## Problems to work on
1. List each objective that the abstract on microchimerism in systemic lupus erythematosus states.
2. Rewrite the part of the abstract on microchimerism in systemic lupus erythematosus between "Objectives: To evaluate" and "were also evaluated.", inclusive, changing "pregnancy" to "gestation".

## Text segment
Background: Recently it has been suggested that microchimerism may have a significant role in the aetiopathogenesis of some autoimmune diseases.
Objectives: To evaluate the incidence of microchimerism in systemic lupus erythematosus (SLE), to quantify the phenomenon, to evaluate changes of microchimerism during follow up, and to correlate these data with clinical and laboratory variables.
Methods: Patients were selected for the study on the basis of the following criteria: (a) pregnancy with at least one male offspring; (b) no history of abortion and blood transfusion. Microchimerism was detected using a competitive nested polymerase chain reaction for a specific Y chromosome sequence and an internal competitor designed ad hoc. Disease activity and organ involvement were also evaluated.

## Entries shown
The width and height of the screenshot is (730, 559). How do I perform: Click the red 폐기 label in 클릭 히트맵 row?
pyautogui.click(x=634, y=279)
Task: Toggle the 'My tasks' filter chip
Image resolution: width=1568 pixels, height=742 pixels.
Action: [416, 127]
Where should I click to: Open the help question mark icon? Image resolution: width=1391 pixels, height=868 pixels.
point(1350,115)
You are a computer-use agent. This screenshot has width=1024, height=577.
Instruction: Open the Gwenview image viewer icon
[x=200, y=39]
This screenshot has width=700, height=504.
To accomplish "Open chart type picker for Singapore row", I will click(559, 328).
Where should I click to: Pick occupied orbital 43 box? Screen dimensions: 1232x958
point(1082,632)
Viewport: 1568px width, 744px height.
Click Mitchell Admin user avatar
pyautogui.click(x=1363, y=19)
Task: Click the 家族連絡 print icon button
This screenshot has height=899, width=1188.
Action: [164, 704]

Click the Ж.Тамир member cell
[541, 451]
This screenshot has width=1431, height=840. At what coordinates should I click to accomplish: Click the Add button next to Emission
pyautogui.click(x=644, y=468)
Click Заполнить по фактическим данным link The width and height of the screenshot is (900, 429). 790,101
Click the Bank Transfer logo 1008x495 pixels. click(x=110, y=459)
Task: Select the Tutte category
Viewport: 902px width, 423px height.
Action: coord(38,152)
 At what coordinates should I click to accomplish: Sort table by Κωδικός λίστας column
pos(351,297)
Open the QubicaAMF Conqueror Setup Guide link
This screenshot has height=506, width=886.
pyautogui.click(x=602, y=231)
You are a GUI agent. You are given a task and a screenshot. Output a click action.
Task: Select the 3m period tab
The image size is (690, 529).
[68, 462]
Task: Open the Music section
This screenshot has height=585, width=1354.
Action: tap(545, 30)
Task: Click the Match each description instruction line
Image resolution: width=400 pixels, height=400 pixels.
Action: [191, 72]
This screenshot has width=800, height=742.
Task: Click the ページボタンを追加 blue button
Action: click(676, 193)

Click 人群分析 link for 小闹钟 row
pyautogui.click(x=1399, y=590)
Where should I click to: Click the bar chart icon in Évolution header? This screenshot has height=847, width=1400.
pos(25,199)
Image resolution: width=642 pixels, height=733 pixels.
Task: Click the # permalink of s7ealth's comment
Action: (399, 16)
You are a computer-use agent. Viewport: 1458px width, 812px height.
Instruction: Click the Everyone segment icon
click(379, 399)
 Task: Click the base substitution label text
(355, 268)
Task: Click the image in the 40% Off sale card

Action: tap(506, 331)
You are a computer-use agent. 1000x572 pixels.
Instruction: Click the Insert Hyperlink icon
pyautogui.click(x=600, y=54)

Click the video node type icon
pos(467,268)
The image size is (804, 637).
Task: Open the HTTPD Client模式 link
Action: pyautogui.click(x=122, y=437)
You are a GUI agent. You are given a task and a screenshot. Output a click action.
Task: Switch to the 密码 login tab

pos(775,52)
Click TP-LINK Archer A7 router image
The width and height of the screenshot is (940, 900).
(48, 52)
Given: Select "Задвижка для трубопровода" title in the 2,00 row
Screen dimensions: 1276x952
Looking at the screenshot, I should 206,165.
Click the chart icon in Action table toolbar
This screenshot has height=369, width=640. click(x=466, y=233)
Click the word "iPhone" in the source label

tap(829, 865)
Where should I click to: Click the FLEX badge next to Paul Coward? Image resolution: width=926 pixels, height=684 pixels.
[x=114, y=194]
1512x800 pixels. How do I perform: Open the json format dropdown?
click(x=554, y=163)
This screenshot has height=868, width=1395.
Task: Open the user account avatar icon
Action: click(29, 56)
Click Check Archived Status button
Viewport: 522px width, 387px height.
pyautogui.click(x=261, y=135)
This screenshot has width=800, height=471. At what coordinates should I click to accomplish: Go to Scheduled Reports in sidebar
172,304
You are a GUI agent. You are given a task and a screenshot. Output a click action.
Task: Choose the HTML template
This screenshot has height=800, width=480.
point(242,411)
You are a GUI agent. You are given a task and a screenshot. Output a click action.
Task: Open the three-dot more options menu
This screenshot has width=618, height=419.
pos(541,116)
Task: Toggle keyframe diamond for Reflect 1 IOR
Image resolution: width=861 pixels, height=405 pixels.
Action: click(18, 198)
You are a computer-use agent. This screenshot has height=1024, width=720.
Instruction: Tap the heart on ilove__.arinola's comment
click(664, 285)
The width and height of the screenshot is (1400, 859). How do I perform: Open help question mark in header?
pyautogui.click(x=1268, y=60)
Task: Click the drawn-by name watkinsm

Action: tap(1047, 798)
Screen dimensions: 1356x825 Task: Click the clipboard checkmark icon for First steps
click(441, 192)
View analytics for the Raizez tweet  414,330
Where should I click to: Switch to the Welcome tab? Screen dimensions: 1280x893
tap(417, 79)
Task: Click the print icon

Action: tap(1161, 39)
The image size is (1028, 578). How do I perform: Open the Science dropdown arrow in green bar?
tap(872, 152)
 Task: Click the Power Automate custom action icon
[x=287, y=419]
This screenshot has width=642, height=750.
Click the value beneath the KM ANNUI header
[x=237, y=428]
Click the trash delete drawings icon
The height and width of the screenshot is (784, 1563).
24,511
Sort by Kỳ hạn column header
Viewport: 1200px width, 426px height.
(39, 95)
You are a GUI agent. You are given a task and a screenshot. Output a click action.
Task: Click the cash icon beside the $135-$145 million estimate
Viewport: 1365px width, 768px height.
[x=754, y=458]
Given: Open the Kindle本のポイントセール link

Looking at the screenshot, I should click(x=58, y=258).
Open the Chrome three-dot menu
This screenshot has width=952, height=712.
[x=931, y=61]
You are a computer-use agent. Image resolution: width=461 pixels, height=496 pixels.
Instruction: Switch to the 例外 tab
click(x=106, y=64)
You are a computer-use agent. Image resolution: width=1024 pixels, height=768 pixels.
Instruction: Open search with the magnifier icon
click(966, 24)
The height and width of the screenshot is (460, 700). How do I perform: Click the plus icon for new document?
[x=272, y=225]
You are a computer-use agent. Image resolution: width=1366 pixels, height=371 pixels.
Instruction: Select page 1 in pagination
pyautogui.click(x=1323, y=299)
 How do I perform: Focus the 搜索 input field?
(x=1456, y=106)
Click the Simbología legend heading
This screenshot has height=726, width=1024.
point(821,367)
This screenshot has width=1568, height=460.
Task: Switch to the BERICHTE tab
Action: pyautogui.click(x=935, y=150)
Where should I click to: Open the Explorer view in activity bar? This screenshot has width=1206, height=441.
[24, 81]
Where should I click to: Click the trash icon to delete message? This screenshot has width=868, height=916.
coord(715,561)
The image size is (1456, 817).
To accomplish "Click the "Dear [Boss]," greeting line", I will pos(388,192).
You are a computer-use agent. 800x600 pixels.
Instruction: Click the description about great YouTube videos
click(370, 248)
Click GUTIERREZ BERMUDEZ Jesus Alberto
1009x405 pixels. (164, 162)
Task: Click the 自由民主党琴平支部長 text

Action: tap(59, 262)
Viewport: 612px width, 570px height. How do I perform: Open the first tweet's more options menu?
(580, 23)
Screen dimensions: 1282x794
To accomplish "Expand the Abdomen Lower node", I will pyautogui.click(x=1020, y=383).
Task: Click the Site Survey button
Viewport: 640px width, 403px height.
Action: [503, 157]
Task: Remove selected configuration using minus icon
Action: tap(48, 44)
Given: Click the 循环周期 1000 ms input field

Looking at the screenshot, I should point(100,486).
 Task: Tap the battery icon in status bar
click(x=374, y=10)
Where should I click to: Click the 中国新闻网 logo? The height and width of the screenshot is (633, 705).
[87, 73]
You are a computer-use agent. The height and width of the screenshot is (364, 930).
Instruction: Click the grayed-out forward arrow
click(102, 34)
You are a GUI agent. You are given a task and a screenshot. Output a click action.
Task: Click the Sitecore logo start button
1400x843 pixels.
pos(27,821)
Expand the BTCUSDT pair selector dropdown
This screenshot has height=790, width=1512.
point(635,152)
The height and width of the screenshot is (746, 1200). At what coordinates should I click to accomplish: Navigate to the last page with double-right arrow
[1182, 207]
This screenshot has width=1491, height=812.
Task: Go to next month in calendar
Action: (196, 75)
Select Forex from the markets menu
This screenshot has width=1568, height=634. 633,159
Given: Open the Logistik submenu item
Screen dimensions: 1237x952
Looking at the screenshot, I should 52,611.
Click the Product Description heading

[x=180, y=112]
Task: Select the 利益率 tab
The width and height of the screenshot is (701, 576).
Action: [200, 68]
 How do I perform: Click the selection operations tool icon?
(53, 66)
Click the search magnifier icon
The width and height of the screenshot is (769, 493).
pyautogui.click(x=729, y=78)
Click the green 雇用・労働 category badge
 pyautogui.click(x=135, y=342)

## Responses to the tasks
1.
- To evaluate the incidence of microchimerism in systemic lupus erythematosus (SLE)
- To quantify the phenomenon
- To evaluate changes of microchimerism during follow up
- To correlate these data with clinical and laboratory variables

2.
Objectives: To evaluate the incidence of microchimerism in systemic lupus erythematosus (SLE), to quantify the phenomenon, to evaluate changes of microchimerism during follow up, and to correlate these data with clinical and laboratory variables.
Methods: Patients were selected for the study on the basis of the following criteria: (a) gestation with at least one male offspring; (b) no history of abortion and blood transfusion. Microchimerism was detected using a competitive nested polymerase chain reaction for a specific Y chromosome sequence and an internal competitor designed ad hoc. Disease activity and organ involvement were also evaluated.